■ **Input data**:

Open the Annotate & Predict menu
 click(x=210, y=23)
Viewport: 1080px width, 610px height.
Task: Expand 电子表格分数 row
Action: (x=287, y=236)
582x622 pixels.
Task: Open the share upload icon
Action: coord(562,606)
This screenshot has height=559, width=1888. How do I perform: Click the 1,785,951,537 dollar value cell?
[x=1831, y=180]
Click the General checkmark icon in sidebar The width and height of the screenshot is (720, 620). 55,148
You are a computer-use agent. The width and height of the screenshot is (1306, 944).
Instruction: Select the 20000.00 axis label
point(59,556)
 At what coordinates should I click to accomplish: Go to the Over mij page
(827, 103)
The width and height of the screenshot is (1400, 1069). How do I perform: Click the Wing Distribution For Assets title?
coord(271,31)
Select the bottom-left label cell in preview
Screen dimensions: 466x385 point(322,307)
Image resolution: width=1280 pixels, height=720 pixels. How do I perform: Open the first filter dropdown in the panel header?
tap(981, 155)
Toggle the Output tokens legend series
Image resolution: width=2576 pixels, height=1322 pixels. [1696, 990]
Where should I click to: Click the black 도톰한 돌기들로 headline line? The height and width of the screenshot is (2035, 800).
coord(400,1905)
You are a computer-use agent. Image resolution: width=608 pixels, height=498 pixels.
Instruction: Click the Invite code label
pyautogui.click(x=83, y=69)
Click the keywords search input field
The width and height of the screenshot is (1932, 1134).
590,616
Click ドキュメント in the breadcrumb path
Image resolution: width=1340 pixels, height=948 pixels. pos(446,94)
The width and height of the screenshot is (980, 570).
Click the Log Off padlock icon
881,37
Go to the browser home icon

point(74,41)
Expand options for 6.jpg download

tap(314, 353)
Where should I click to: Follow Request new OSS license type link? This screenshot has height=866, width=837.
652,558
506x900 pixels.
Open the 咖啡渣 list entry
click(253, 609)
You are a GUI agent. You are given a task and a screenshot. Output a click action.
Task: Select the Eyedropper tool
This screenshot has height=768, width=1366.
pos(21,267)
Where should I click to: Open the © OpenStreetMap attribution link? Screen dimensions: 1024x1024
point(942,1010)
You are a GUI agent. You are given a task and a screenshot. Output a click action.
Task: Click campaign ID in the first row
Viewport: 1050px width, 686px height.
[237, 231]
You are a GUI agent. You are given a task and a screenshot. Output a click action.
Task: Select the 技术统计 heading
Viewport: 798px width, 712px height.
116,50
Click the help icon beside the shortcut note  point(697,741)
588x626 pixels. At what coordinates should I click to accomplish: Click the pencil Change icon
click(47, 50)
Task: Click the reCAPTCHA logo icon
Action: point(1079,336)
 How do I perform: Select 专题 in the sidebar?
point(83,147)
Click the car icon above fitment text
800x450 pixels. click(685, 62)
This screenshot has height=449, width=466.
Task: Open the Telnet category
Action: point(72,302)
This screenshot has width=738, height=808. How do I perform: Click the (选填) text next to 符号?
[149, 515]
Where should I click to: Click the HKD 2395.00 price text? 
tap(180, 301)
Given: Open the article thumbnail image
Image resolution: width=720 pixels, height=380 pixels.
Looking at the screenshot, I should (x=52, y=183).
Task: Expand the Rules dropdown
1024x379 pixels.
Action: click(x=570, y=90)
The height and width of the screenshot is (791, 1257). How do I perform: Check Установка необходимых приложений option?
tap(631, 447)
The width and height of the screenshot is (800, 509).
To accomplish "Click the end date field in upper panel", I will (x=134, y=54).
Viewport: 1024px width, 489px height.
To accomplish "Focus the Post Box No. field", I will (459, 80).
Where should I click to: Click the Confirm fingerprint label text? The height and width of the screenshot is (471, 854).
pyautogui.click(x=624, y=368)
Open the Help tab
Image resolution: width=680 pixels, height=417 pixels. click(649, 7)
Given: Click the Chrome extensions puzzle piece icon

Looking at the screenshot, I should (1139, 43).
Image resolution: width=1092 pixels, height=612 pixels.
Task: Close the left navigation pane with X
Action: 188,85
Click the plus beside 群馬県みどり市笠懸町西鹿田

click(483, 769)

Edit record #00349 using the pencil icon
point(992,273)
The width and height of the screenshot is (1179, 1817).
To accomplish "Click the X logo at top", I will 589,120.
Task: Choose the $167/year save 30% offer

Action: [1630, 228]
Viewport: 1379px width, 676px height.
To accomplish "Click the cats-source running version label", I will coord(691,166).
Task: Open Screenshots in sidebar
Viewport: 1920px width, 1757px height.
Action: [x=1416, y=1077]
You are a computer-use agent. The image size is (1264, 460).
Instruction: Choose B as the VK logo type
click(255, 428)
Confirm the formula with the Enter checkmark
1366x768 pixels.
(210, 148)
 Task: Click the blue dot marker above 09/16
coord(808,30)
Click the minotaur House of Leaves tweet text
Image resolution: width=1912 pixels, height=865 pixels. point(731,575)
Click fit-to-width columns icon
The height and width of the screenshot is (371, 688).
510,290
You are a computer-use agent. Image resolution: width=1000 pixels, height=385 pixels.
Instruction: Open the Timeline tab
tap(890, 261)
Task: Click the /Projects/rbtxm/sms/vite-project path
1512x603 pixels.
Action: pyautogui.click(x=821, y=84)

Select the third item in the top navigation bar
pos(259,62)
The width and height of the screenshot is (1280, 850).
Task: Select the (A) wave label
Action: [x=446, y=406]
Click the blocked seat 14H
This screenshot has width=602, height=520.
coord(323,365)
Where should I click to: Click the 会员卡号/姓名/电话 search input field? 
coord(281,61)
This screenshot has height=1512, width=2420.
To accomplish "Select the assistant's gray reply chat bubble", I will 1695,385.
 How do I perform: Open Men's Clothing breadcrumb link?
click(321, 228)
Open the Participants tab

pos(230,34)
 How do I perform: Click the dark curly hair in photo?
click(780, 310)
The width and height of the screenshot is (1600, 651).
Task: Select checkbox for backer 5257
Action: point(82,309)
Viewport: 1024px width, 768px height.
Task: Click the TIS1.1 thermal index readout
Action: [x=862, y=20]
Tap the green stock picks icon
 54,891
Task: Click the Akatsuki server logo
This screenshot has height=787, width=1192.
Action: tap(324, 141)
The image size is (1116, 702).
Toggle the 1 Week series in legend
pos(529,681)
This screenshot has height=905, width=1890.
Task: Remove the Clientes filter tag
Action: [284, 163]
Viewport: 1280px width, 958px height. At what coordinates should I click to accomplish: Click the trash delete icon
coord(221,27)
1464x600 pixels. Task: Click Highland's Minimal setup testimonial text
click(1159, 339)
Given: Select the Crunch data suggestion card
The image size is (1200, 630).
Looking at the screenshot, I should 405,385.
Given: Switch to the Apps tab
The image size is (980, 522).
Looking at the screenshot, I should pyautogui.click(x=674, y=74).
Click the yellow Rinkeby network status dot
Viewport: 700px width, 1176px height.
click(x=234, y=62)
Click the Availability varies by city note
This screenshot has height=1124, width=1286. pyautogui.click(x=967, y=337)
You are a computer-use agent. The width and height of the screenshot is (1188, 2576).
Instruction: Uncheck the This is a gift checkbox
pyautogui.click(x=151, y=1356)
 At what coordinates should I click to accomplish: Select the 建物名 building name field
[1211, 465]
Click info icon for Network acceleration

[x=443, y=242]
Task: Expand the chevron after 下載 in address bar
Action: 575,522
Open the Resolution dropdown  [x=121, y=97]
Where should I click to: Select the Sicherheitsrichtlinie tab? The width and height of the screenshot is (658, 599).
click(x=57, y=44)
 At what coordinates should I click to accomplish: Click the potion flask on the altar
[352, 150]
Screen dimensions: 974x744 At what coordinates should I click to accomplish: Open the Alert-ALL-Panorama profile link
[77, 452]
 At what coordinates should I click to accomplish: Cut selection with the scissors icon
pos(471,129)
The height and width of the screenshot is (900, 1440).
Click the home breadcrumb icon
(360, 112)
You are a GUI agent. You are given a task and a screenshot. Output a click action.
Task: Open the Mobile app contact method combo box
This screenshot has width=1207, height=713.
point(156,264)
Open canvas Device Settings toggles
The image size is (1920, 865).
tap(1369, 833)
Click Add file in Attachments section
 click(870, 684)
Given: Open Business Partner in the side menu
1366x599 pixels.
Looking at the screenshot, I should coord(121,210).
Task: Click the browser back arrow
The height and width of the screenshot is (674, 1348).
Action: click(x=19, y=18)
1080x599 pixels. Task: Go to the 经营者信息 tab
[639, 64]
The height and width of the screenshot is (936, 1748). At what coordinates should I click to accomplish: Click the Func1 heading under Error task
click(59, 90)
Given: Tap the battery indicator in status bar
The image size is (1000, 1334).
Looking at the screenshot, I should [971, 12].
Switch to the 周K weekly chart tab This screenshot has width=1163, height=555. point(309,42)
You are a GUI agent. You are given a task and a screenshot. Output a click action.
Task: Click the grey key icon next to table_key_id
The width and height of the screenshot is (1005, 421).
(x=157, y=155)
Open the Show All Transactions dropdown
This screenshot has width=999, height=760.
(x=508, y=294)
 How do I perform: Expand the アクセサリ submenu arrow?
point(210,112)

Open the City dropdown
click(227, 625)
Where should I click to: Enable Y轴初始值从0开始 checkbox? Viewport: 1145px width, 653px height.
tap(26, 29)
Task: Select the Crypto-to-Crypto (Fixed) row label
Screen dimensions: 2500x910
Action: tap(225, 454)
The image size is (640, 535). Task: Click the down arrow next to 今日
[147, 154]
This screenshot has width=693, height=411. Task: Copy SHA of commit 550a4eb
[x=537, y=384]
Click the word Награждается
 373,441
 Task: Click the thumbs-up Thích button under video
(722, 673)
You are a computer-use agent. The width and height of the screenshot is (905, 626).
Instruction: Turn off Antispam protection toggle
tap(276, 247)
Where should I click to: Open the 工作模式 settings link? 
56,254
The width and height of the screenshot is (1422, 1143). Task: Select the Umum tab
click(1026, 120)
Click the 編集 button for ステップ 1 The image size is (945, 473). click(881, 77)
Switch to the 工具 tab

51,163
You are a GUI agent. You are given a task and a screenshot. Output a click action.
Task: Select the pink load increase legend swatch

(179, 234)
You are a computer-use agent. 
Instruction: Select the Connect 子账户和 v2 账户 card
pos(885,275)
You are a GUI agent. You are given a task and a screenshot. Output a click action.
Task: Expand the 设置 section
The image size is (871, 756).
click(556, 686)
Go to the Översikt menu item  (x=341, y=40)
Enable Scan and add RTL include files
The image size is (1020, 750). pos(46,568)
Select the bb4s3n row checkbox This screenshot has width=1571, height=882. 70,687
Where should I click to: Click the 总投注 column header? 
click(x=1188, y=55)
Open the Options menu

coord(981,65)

■ **Work required**:
In the records above, find the line containing "Task: Select the pink" and print it and every later line exactly, through the last one.

■ **Written reply**:
Task: Select the pink load increase legend swatch

(179, 234)
You are a computer-use agent. 
Instruction: Select the Connect 子账户和 v2 账户 card
pos(885,275)
You are a GUI agent. You are given a task and a screenshot. Output a click action.
Task: Expand the 设置 section
The image size is (871, 756).
click(556, 686)
Go to the Översikt menu item  (x=341, y=40)
Enable Scan and add RTL include files
The image size is (1020, 750). pos(46,568)
Select the bb4s3n row checkbox This screenshot has width=1571, height=882. 70,687
Where should I click to: Click the 总投注 column header? 
click(x=1188, y=55)
Open the Options menu

coord(981,65)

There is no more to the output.